## Задание
Замени в отрывке об Обломове и Ольге «музыку» на «живопись» и приведи текст от слов «Что же в рассказе» до слов «то ли любовь.» включительно.

## Фрагмент
· · · ·

А вот печеночник Обломов (“бледен, желт, глаза тусклые”), так отчаянно боящийся взопреть или ячменчика на глазу, прозванный напрасно образцовым русским типом (разве русские не влюблены в риск? в быструю езду, в русскую рулетку во всех ее формах и проявлениях, в пресловутое “авось пронесет?”) с прогрессисткой Ольгой, тоже не блещущей здоровьем (розовые пятна на щеках, дурнота, трепыхания, головокружения, жжения в груди – сейчас бы, наверное, поставили вегетативное расстройство), исполнили классику русской любви – безнадежной, мучительной и никуда не ведущей. С аппетитом выедая друг другу душу на доброй сотне страниц то от вспыхнувшей, то от угасающей страсти (роковую роль тут играет обычно обломовское переедание за ужином с последующим лежанием на спине – от этого, как известно, сильное происходит застаивание желчи), они чувствуют и действуют как по нотам, в которых для Штольца не симфония чувств, не реквием, не знаменное пение, а повод для смешка. Ольга лю-би-ла Обломова? Ха-ха-ха! Да вы сами послушайте, Ольга, какую галиматью он пишет вам в письмах! Зачитывает. Ольга слушает. И вправду галиматья. Осознание симптома есть снятие симптома. Любовь проходит. Приходит брак.

Что же в рассказе Ольги о ее великой любви с Обломовым так устроило ищущего семейных уз Штольца? Что позабавило его так? А вот что.

Во-первых, Обломов чувствовал то ли музыку, то ли любовь.

· · · ·

## Исходные данные
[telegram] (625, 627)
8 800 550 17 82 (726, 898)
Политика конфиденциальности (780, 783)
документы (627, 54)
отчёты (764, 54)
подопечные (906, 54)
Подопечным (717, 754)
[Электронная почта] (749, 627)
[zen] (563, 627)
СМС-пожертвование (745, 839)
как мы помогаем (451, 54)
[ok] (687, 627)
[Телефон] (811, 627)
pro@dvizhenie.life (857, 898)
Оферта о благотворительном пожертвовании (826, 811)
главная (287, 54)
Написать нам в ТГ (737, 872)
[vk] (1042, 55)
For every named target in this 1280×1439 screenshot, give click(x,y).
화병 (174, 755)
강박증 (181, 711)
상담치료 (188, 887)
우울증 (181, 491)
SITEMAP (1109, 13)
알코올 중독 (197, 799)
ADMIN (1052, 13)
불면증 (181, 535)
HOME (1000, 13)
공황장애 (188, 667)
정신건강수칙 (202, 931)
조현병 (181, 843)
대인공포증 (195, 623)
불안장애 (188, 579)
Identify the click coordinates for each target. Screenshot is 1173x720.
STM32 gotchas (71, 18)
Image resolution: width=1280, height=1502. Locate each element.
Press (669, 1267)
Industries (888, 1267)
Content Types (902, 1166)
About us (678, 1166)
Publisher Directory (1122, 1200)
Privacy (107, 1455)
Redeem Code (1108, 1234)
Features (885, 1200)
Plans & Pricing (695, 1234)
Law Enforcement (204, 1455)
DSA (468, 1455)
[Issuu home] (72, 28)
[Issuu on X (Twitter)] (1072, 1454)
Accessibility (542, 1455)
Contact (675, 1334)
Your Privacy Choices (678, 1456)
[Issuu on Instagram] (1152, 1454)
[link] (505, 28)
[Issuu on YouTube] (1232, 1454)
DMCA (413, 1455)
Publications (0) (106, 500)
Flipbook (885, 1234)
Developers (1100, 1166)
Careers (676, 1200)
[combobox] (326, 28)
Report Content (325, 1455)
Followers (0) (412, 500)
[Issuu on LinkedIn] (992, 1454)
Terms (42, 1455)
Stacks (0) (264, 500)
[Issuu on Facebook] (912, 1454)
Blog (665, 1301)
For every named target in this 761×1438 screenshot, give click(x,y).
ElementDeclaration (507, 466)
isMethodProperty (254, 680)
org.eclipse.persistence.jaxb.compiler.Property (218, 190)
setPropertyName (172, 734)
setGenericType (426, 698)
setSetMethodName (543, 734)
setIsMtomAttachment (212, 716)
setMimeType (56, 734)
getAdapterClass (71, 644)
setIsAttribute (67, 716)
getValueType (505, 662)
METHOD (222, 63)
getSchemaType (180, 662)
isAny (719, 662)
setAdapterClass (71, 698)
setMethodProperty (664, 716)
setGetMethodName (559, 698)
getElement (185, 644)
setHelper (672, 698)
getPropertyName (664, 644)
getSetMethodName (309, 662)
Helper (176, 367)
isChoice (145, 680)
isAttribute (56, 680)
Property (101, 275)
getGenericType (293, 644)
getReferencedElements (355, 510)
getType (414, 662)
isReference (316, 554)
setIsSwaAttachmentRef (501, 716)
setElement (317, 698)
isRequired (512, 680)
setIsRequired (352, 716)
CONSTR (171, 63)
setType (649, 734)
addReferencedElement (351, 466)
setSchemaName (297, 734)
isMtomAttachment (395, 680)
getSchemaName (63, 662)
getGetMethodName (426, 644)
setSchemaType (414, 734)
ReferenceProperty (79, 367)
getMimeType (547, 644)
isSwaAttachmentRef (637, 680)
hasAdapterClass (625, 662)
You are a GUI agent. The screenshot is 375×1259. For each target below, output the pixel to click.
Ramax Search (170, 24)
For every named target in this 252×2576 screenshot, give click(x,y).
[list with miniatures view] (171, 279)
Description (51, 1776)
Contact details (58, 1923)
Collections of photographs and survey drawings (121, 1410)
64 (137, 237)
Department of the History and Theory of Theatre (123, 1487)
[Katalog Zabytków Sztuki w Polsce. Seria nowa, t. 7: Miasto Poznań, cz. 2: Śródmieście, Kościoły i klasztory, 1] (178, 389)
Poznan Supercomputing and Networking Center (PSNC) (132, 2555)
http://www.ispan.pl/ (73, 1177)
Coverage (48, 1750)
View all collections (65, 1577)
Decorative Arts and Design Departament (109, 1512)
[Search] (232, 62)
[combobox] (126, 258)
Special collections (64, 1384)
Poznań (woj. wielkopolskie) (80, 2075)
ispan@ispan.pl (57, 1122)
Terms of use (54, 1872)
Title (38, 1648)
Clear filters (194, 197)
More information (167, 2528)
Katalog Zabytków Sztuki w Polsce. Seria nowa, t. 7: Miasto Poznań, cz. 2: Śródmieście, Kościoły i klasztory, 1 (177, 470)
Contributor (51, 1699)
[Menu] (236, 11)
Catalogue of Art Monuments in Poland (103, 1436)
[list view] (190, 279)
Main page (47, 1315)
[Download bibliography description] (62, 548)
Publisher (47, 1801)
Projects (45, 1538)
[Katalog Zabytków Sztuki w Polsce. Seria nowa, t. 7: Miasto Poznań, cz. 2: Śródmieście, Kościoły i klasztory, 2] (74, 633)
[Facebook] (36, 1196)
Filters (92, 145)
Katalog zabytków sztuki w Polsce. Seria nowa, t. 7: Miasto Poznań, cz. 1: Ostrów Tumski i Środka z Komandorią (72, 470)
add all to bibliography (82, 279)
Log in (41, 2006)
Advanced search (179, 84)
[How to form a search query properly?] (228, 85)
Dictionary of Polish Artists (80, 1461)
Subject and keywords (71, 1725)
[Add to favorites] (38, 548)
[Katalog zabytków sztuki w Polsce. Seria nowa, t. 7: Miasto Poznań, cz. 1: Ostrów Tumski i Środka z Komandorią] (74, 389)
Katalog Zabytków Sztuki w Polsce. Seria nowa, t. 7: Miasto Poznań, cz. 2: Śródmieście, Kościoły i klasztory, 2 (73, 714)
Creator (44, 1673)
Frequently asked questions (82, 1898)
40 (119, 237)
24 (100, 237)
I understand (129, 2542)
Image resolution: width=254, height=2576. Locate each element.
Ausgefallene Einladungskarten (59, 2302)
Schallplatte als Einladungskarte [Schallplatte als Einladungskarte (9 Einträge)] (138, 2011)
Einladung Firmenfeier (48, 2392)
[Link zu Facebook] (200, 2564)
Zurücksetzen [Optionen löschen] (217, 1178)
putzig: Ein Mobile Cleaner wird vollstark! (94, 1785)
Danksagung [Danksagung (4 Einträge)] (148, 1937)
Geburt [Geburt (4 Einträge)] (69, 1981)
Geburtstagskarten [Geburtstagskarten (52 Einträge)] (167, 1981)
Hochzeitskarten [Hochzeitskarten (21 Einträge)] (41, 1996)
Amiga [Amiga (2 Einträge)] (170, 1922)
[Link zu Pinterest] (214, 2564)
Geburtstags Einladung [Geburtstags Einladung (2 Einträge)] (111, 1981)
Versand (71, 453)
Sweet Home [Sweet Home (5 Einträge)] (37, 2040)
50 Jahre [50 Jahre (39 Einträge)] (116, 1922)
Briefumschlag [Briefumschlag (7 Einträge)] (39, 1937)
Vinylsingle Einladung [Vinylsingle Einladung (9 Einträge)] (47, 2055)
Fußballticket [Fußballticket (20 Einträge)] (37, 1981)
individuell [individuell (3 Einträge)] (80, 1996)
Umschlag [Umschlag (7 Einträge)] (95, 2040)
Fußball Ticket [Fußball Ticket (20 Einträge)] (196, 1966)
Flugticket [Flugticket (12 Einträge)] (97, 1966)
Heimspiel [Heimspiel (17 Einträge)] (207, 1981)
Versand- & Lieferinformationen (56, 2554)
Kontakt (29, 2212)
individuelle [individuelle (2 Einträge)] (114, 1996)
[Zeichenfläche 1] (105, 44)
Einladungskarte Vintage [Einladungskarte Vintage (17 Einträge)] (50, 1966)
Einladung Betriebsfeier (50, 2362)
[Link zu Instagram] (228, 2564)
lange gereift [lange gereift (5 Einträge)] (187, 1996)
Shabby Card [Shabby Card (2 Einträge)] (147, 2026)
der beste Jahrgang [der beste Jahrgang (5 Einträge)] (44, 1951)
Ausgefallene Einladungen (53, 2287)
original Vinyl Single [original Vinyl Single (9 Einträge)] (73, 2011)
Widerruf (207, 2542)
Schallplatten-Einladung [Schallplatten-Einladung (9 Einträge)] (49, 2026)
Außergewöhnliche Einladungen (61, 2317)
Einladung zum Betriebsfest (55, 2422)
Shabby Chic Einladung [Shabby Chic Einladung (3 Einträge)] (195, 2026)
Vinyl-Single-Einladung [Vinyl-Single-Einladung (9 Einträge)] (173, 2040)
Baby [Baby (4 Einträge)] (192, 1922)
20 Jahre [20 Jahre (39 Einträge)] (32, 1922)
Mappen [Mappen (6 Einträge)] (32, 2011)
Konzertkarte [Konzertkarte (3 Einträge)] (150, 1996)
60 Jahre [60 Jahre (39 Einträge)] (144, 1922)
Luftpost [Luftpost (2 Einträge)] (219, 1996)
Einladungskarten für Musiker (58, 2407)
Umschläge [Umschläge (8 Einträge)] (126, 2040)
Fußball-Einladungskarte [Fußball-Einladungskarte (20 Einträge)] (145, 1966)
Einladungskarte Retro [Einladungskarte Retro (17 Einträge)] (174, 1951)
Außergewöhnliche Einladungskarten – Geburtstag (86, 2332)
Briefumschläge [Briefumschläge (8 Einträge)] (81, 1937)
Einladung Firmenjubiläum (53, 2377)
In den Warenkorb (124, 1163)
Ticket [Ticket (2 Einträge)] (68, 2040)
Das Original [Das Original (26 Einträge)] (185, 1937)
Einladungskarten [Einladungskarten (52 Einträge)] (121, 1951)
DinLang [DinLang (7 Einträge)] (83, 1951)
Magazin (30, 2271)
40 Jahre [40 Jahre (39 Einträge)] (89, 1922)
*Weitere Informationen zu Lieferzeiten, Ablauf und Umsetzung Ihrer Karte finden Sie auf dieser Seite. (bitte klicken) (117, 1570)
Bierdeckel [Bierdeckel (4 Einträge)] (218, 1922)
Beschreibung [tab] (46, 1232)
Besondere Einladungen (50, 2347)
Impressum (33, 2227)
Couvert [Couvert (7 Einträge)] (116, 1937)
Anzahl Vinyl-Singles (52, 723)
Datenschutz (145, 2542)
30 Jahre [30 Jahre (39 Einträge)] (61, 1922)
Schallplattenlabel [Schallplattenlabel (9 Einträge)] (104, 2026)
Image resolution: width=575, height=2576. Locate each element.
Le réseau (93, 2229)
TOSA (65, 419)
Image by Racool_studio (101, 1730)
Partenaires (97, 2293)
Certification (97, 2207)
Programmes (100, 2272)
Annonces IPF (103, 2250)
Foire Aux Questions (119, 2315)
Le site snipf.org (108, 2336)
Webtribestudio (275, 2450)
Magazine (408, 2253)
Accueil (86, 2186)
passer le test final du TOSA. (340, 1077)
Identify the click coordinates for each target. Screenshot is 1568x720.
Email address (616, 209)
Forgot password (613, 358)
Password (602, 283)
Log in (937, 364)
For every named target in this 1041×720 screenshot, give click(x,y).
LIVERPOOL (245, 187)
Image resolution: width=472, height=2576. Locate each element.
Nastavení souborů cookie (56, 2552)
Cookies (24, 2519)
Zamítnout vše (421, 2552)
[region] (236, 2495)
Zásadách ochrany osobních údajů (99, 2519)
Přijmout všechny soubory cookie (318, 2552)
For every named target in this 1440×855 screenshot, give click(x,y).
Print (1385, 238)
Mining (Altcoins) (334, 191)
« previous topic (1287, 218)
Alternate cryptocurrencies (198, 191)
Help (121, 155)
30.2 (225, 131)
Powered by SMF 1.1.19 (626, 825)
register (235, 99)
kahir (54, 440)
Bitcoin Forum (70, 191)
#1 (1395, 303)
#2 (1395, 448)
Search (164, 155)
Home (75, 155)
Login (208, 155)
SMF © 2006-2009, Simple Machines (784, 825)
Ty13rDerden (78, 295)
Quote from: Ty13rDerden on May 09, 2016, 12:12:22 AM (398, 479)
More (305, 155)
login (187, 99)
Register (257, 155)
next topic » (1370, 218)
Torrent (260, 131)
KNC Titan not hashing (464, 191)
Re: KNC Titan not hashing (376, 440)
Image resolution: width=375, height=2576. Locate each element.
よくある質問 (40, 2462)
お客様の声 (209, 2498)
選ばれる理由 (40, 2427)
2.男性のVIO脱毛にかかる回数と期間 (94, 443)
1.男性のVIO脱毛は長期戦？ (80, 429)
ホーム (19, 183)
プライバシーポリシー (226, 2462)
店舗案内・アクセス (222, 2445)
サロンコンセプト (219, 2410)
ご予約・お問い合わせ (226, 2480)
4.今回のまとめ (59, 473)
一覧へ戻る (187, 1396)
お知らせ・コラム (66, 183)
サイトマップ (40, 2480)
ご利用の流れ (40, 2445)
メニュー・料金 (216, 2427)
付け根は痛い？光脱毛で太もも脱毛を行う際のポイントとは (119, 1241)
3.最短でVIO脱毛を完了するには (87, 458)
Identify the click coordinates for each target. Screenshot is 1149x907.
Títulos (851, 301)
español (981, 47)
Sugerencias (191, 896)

· · · ·

## Решение
Что же в рассказе Ольги о ее великой любви с Обломовым так устроило ищущего семейных уз Штольца? Что позабавило его так? А вот что.

Во-первых, Обломов чувствовал то ли живопись, то ли любовь.